_Task details_.
Starting with the first line and ending with the last, transcribe the data exactly.

_Entries shown_.

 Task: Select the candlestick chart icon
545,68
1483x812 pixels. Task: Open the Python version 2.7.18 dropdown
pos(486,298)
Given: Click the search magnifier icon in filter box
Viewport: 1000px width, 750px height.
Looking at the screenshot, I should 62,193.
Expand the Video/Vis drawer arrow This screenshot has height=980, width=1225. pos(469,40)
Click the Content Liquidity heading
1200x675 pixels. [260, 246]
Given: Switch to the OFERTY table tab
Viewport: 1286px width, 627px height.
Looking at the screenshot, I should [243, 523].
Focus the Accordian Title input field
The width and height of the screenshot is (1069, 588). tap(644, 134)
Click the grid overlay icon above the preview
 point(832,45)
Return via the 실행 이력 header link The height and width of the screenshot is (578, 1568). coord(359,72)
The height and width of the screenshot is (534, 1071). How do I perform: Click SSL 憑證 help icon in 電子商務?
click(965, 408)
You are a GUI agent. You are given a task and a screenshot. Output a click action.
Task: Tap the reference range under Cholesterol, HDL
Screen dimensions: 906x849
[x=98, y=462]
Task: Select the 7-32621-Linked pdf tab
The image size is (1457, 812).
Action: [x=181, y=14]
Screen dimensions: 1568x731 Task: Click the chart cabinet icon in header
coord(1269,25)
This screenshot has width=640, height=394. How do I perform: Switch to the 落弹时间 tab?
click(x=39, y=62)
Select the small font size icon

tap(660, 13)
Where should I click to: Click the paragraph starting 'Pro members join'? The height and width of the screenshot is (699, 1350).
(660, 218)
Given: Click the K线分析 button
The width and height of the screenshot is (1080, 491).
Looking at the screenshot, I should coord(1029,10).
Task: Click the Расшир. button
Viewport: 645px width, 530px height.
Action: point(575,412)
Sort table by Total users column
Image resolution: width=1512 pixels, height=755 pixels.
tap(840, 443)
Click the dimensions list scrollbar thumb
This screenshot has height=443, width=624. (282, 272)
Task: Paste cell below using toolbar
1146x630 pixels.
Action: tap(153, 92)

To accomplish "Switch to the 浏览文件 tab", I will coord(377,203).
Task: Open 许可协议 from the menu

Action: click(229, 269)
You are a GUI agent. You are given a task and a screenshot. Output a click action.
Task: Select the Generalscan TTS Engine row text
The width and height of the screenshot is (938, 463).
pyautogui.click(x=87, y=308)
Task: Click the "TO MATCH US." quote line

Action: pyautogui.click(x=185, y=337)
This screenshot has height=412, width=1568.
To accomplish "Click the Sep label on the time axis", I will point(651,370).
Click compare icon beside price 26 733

_Solution to the exercise_.
 Task: Select the candlestick chart icon
545,68
1483x812 pixels. Task: Open the Python version 2.7.18 dropdown
pos(486,298)
Given: Click the search magnifier icon in filter box
Viewport: 1000px width, 750px height.
Looking at the screenshot, I should 62,193.
Expand the Video/Vis drawer arrow This screenshot has height=980, width=1225. pos(469,40)
Click the Content Liquidity heading
1200x675 pixels. [260, 246]
Given: Switch to the OFERTY table tab
Viewport: 1286px width, 627px height.
Looking at the screenshot, I should [243, 523].
Focus the Accordian Title input field
The width and height of the screenshot is (1069, 588). tap(644, 134)
Click the grid overlay icon above the preview
 point(832,45)
Return via the 실행 이력 header link The height and width of the screenshot is (578, 1568). coord(359,72)
The height and width of the screenshot is (534, 1071). How do I perform: Click SSL 憑證 help icon in 電子商務?
click(965, 408)
You are a GUI agent. You are given a task and a screenshot. Output a click action.
Task: Tap the reference range under Cholesterol, HDL
Screen dimensions: 906x849
[x=98, y=462]
Task: Select the 7-32621-Linked pdf tab
The image size is (1457, 812).
Action: [x=181, y=14]
Screen dimensions: 1568x731 Task: Click the chart cabinet icon in header
coord(1269,25)
This screenshot has width=640, height=394. How do I perform: Switch to the 落弹时间 tab?
click(x=39, y=62)
Select the small font size icon

tap(660, 13)
Where should I click to: Click the paragraph starting 'Pro members join'? The height and width of the screenshot is (699, 1350).
(660, 218)
Given: Click the K线分析 button
The width and height of the screenshot is (1080, 491).
Looking at the screenshot, I should coord(1029,10).
Task: Click the Расшир. button
Viewport: 645px width, 530px height.
Action: point(575,412)
Sort table by Total users column
Image resolution: width=1512 pixels, height=755 pixels.
tap(840, 443)
Click the dimensions list scrollbar thumb
This screenshot has height=443, width=624. (282, 272)
Task: Paste cell below using toolbar
1146x630 pixels.
Action: tap(153, 92)

To accomplish "Switch to the 浏览文件 tab", I will coord(377,203).
Task: Open 许可协议 from the menu

Action: click(229, 269)
You are a GUI agent. You are given a task and a screenshot. Output a click action.
Task: Select the Generalscan TTS Engine row text
The width and height of the screenshot is (938, 463).
pyautogui.click(x=87, y=308)
Task: Click the "TO MATCH US." quote line

Action: pyautogui.click(x=185, y=337)
This screenshot has height=412, width=1568.
To accomplish "Click the Sep label on the time axis", I will point(651,370).
Click compare icon beside price 26 733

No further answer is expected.